→ Selected text:

_ _ _ _ _ _ _

Lifeforce is thematically appropriate because it is also a very insane movie starring a disturbingly beautiful French actress.
Its his thread and I haven’t seen that and have meant to anyway…


Lifeforce (1985)

Boy. That’s a movie that really escalates and goes places. How does one even write a script that starts with people on a spaceship finding dead aliens and ends with a dude running through a zombie apocalypse destroyed London so he can stab a bat with a sword who is protecting two vampires doing it in St. Paul’s Cathedral so they can send souls to a penis ship? My imagination is just lame.

quote:

In an interview, Tobe Hooper discussed how Cannon Films gave him $25 million, free rein, and Wilson's book. Hooper then shares how giddy he was. "I thought I'd go back to my roots and make a 70 mm Hammer film.”

_ _ _ _ _ _ _

→ Data excerpt:
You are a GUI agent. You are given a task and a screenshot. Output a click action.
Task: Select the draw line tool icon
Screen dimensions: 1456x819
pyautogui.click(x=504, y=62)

_ _ _ _ _ _ _

→ Problems and tasks:
1: Write out the stretch of the Lifeforce post from "Lifeforce is thematically" through "Lifeforce (1985)", word for word.
2: According to the quote in the Lifeforce post, what did Cannon Films give Tobe Hooper? List every item.
3: Write the next part of the post about Lifeforce, starting after its last sentence.

→ Answer list:
1:
Lifeforce is thematically appropriate because it is also a very insane movie starring a disturbingly beautiful French actress.
Its his thread and I haven’t seen that and have meant to anyway…


Lifeforce (1985)

2:
$25 million
free rein
Wilson's book

3:
“So, Mathilda. We’re going to make you the star of this movie and give you one of those ‘Introducing’ billings but you’re gonna have to be naked like the whooooole movie. Cool?”

Whose hair was more tragic? Young Ed Harris or Young Patrick Stewart?

quote:

Jay Carr wrote in The Boston Globe that "it plays like a tap-dancing zombie.”

I really feel like if this thing had been called Space Sex Vampires more people would have seen it.

I don’t know if that was a good movie or a bad movie. I don’t know if its an essential or some weird artifact of the 80s best forgotten. I don’t know what I think of that this thing was brought to life by the creators of Texas Chainshaw Massacre and Return of the Living Dead teaming up. But this film is a loving experience, that’s for sure.

quote:

Leonard Maltin called the film "completely crazy" and said it was "ridiculous, but so bizarre, it's fascinating.”



I feel ya, Lamson. I do.

Watched - New (Total)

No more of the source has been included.